All valid #if constructs are possible with #unless as well. Here is an
example:
#unless(${reference})
${reference} is NULL
#else
${reference} is not NULL
#end
Data types and loops
====================
You can place two different types of data in the context: single and rows.
Singles are simply character strings. They are pointed to by a char* and
limited by the length. Generally, mod_spin does not rely on '\0' being present
at the end of the string. However, regular C APIs mostly handle strings that
have the ending '\0' character. Therefore, all single data, although being
declared as 'size' in length, actually gets a '\0' character at the end
(naturally, the space for this character is allocated when the single is
created). This is very useful when communicating with regular C APIs, as it
saves a lot of copying and memory allocation. If you design your own functions
that create single data, you MUST FOLLOW THIS CONVENTION OR YOU'RE SETTING
YOURSELF UP FOR A WHOLE HEAP OF BUFFER OVERFLOWS!
Rows are data that looks a lot like something that would be returned from an
SQL query: there are named columns and data contains certain number of rows.
However, unlike what's returned by SQL queries (i.e. single pieces of data),
each actual piece of data can again be either rows or single. This then enables
nesting of multiple data dimensions. The nested #for loops are used to spin
around such data. That's where the name mod_spin comes from.

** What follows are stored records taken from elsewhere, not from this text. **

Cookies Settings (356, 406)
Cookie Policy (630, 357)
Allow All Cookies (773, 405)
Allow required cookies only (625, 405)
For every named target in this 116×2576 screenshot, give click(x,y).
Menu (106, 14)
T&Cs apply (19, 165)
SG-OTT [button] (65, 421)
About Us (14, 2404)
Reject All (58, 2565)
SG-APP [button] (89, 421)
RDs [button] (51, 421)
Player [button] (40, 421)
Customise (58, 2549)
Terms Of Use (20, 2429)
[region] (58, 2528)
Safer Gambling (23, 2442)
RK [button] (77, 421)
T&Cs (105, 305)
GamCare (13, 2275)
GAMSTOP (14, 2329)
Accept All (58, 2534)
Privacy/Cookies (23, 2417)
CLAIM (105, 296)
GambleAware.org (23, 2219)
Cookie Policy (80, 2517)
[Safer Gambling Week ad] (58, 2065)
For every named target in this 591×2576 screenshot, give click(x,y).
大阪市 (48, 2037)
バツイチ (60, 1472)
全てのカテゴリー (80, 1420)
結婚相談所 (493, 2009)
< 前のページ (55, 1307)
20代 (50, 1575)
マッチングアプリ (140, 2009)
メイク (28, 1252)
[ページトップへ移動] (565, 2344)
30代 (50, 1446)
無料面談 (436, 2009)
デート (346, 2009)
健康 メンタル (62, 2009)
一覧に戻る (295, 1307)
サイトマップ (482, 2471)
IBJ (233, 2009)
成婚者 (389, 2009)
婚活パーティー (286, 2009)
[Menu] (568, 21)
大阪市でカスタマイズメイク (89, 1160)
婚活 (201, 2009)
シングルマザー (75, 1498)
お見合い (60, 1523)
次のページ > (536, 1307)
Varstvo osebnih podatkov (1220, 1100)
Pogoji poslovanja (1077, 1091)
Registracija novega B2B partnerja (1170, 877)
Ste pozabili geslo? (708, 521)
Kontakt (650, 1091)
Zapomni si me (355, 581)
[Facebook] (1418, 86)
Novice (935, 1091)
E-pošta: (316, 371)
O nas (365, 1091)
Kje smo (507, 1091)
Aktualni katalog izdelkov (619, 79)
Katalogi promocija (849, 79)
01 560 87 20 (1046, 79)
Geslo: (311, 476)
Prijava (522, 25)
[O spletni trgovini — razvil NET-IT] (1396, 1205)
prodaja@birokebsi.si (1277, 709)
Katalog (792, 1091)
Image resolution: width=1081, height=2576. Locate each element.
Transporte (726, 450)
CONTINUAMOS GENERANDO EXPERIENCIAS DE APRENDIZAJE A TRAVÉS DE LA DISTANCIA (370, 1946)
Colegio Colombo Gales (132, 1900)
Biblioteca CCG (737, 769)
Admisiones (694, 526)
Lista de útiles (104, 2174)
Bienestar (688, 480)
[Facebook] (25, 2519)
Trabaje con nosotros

Figure 1: Example data - Single
+------+
| type | rxv_spin_data_e: RXV_SPIN_DATA_SGL
+------+
| size | apr_size_t: number of characters in data
+------+ +--------------------------------+------+
| data | char* ---> | The actual data of size 'size' | '\0' |
+------+ +--------------------------------+------+
Figure 2: Example data - Rows
+------+
| type | rxv_spin_data_e: RXV_SPIN_DATA_RWS
+------+
| size | apr_size_t: number of rows in arrays pointed to by values of cols
+------+
| cols | apr_hash_t* ---+
+------+ |
|
+-------------+
|
+-----+-------+
| key | value | rxv_spin_data_t* ---+
+-----+-------+ |
| key | value | |
+-----+-------+ +--------------+----------------------------------+
| key | value | | Array of rxv_spin_data_t structures 'size' long |
+-----+-------+ +-------------------------------------------------+
| key | value |
+--+--+-------+
| +------------------------+
+---> char* ---> | zero terminated string |
+------------------------+
The final data type that is replaced into the template is always single.
mod_spin doesn't know how to replace full rows because the presentation would
be undefined. That's why you have to use #for loops to spin around rows data
type to place the singles contained there in their correct places inside the
template.
Metadata
========
Some of the API calls, like rxv_spin_meta_vstr() and rxv_spin_meta() return a
pointer to rxv_spin_data_t that has a type of RXV_SPIN_DATA_MTA, or metadata.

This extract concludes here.